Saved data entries
# # # # #
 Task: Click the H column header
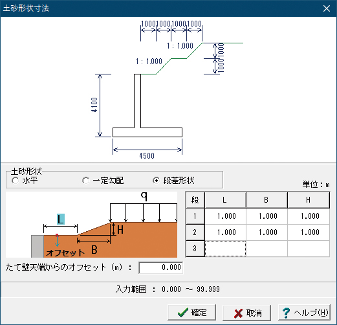[x=309, y=200]
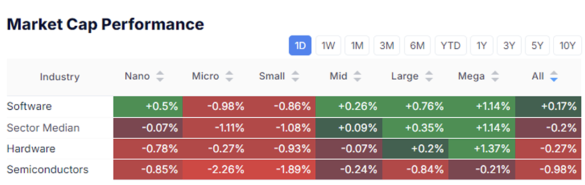Image resolution: width=585 pixels, height=185 pixels.
Task: Sort by Mid cap sort icon
Action: (x=357, y=77)
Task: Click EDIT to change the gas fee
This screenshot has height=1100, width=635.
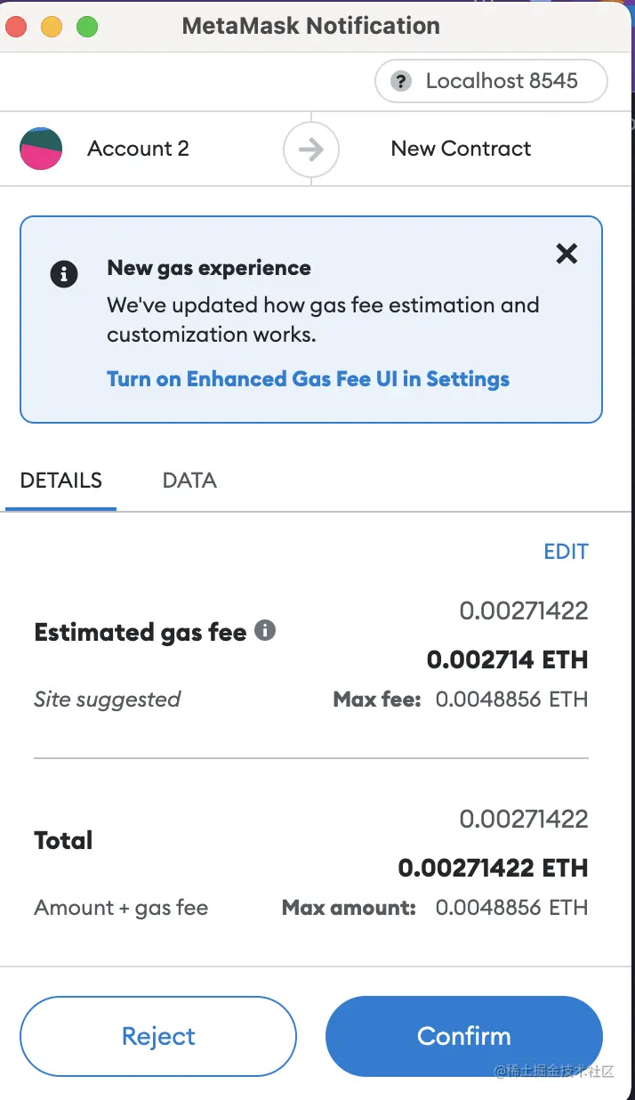Action: (566, 552)
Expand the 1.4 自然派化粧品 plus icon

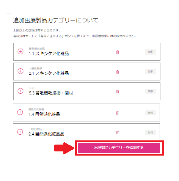pyautogui.click(x=20, y=112)
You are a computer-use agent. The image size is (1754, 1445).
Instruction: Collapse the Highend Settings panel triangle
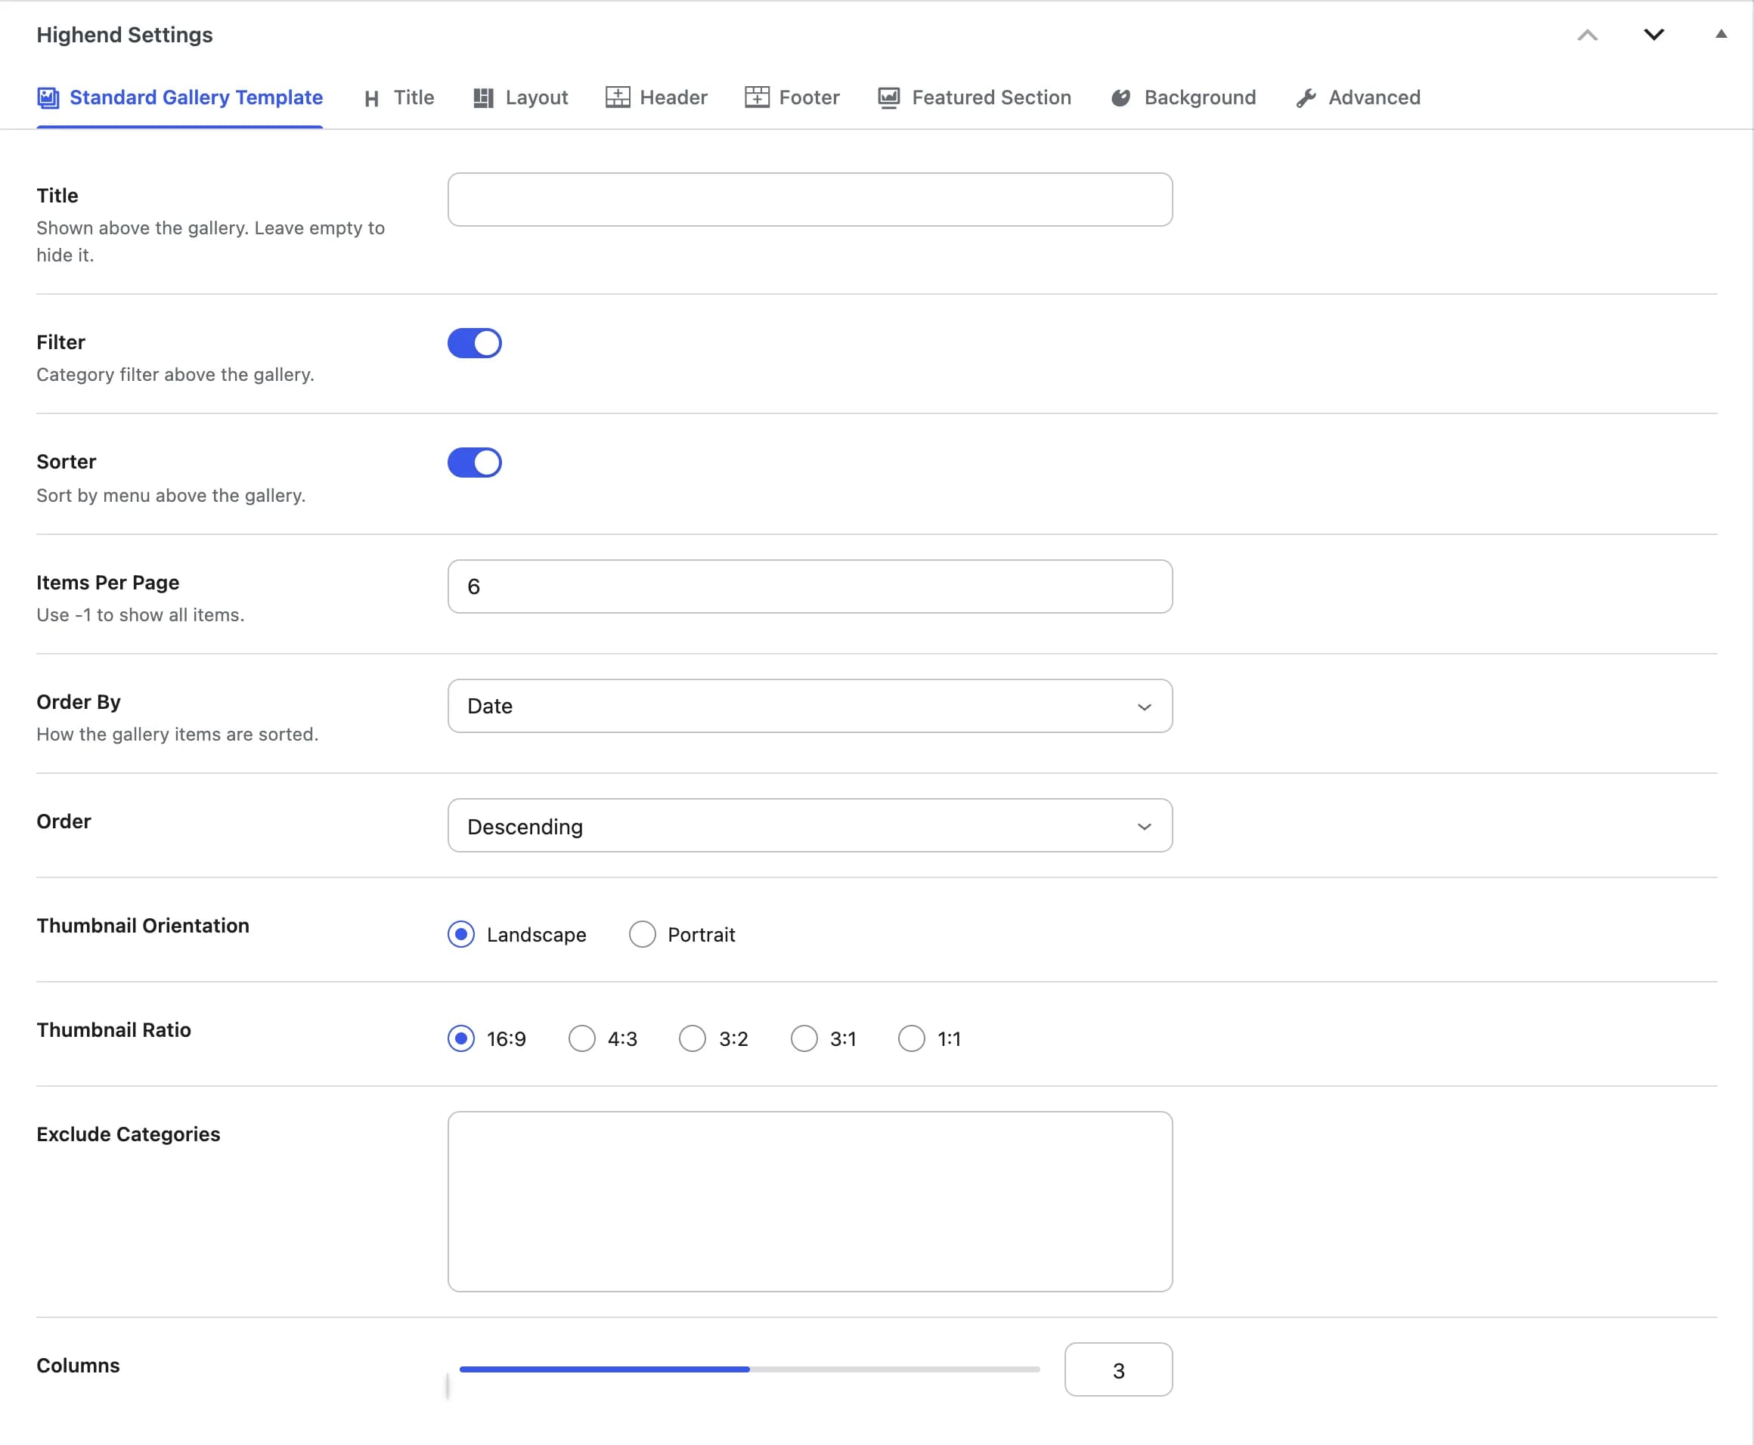(1721, 34)
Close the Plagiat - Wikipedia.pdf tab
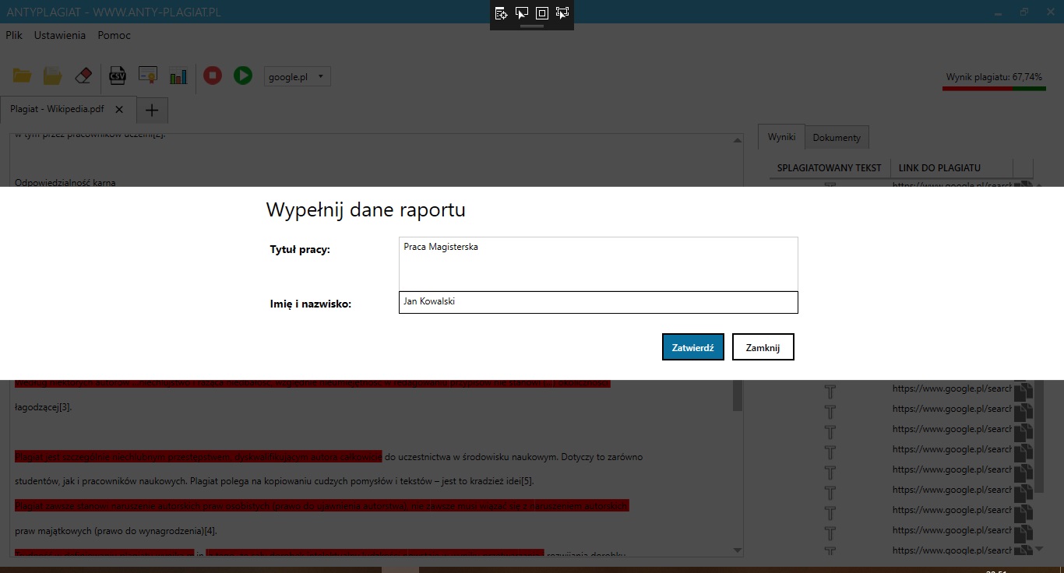This screenshot has width=1064, height=573. (x=119, y=110)
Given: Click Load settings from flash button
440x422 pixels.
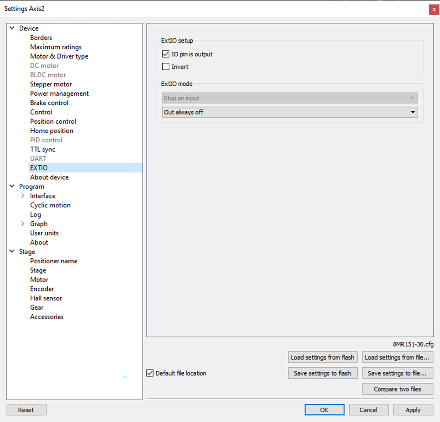Looking at the screenshot, I should 323,357.

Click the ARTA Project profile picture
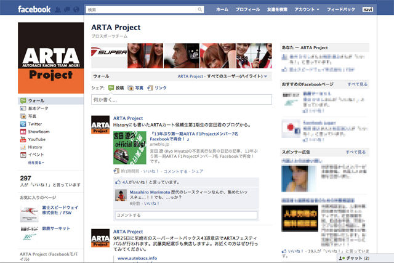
# # # # #
BRIEF:
No picture is to appear in the copy; every entry above is otherwise to be printed verbatim.

RESPONSE BELOW:
 Task: Click the H column header
[x=309, y=200]
Image resolution: width=585 pixels, height=185 pixels.
Task: Sort by Mid cap sort icon
Action: (x=357, y=77)
Task: Click EDIT to change the gas fee
This screenshot has height=1100, width=635.
Action: (566, 552)
Expand the 1.4 自然派化粧品 plus icon

pyautogui.click(x=20, y=112)
You are a computer-use agent. The image size is (1754, 1445).
Instruction: Collapse the Highend Settings panel triangle
(1721, 34)
Close the Plagiat - Wikipedia.pdf tab
This screenshot has width=1064, height=573. (x=119, y=110)
Given: Click Load settings from flash button
440x422 pixels.
Looking at the screenshot, I should 323,357.

Click the ARTA Project profile picture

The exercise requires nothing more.